Health and Defense Stocks Are SufferingBy and
Companies that count on state and federal spending are trailing the Standard & Poor's 500-stock index for the first time in a year, a sign of concern they'll lose sales should Democrats give up control of Congress. Lockheed Martin (LMT), which gets almost all its revenue from defense projects, fell 5.9 percent from July 2 through Oct. 18 as the S&P 500 rallied 16 percent. Tenet Healthcare (THC) depends on the U.S. for a third of its revenue and is down 17 percent this year. "There's going to be a bridle put on U.S. government spending," says Keith Wirtz, who oversees $18 billion as chief investment officer at Fifth Third Asset Management in Cincinnati. "The market's looking through its binoculars and suggesting less government spending in 2011 and 2012 will hurt the fundamentals of these companies."

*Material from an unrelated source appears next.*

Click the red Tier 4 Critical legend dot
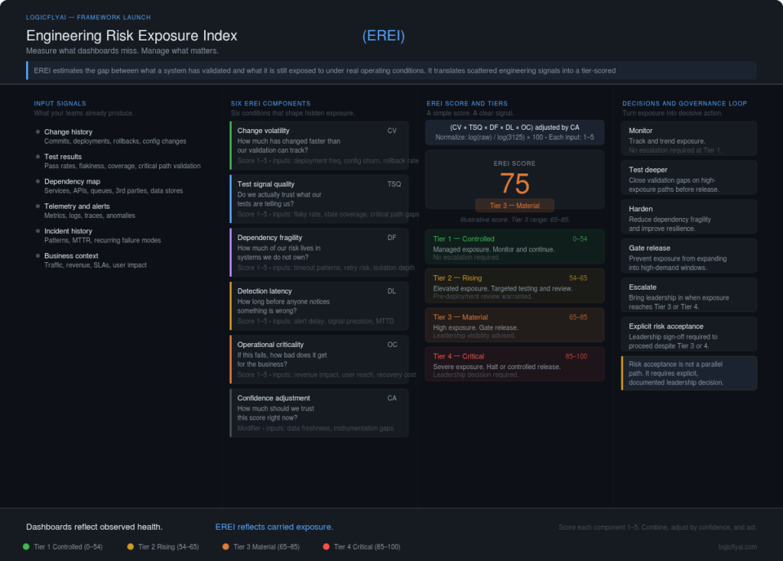The image size is (783, 561). coord(327,546)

A Goldman Sachs (GS) index of contractors getting 20 percent or more of their revenue from governments, which includes Lockheed and Tenet, trailed the S&P 500 last quarter after beating it since September 2009. Investors at BlackRock (BLK), Fifth Third, and Harris Private Bank say budget cuts spurred by Republican victories in the House or Senate may lead to more declines in the shares. The party will hold a 20-seat majority in the House of Representatives following the Nov. 2 vote, according to projections by FiveThirtyEight, a New York Times blog that forecasts elections by analyzing polls. FiveThirtyEight projects that Democrats will have a four-seat advantage in the Senate.

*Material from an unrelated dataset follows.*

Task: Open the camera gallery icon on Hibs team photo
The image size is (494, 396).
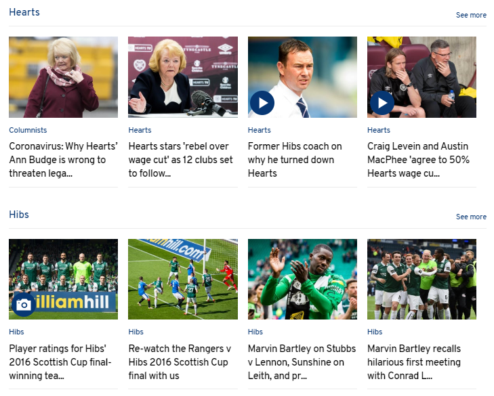Action: 24,305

House Republicans announced an agenda on Sept. 23 that would cut spending, extend expiring tax cuts, and repeal the health-care law President Obama signed in March. If they are able to follow through on those pledges, companies with the biggest share of sales to the government "will likely be passed over as we tighten our belts," says Jack Ablin, chief investment officer at Chicago-based Harris, which oversees $55 billion.

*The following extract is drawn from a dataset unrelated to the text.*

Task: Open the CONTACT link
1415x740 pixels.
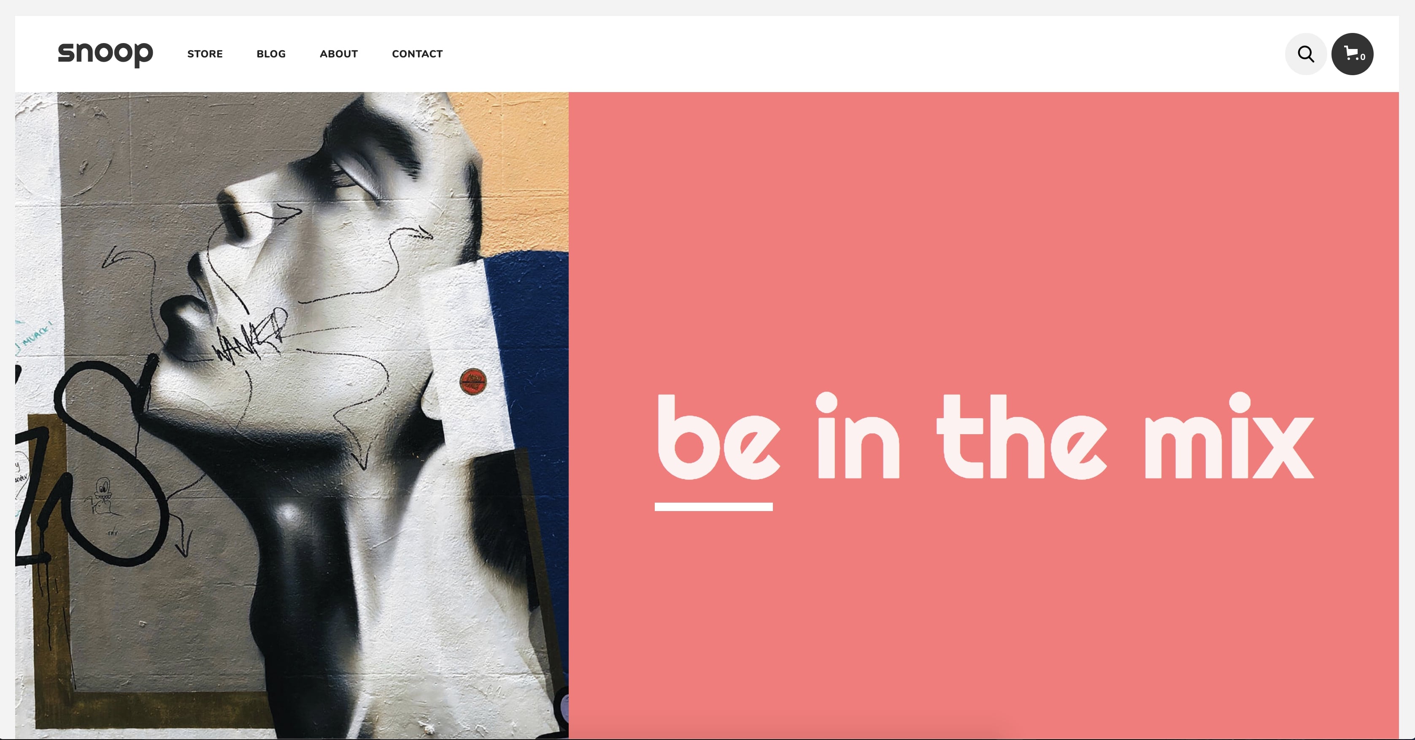Action: [417, 54]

Lockheed won't be caught off guard. "We have undertaken a series of actions that are consistent with the new reality of a marketplace in which our customers are pursuing new productivity and savings goals," says Jeffery Adams, a spokesman for Lockheed. ITT, which gets 58 percent of its revenue from its defense segment, has trailed the S&P 500 by about 8 percentage points since July 2. David Albritton, spokesman for White Plains (N.Y.)-based ITT, didn't comment.
Tenet, the third-largest publicly traded U.S. hospital chain, enjoyed a brief rally on Mar. 22, when the House approved the health-care bill, which will extend benefits to 32 million uninsured Americans in 2014. "We saw health-care reform as a net positive for us over the long haul," says Rick Black, spokesman for Tenet, who says Medicaid and Medicare make up about one-third of revenue. "The more people that are covered will be beneficial to the whole system, as well as to hospitals like us." Black declined to comment on the revenue impact of the Republican agenda.
Shares of government contractors may bounce back as investors recognize that the threat of budget reductions is overblown, according to Scott Armiger, who helps manage about $5.6 billion at Christiana Bank & Trust in Greenville, Del. "Cutting government spending is a two-, three-step process," he says. "I don't see it happening in just one midterm election. These companies will be O.K. for the next couple of years. It's an overreaction to the downside, and it could actually be a buying opportunity."
The bottom line: The prospect of Republican electoral gains is leading investors to shun stocks of companies that depend on government spending.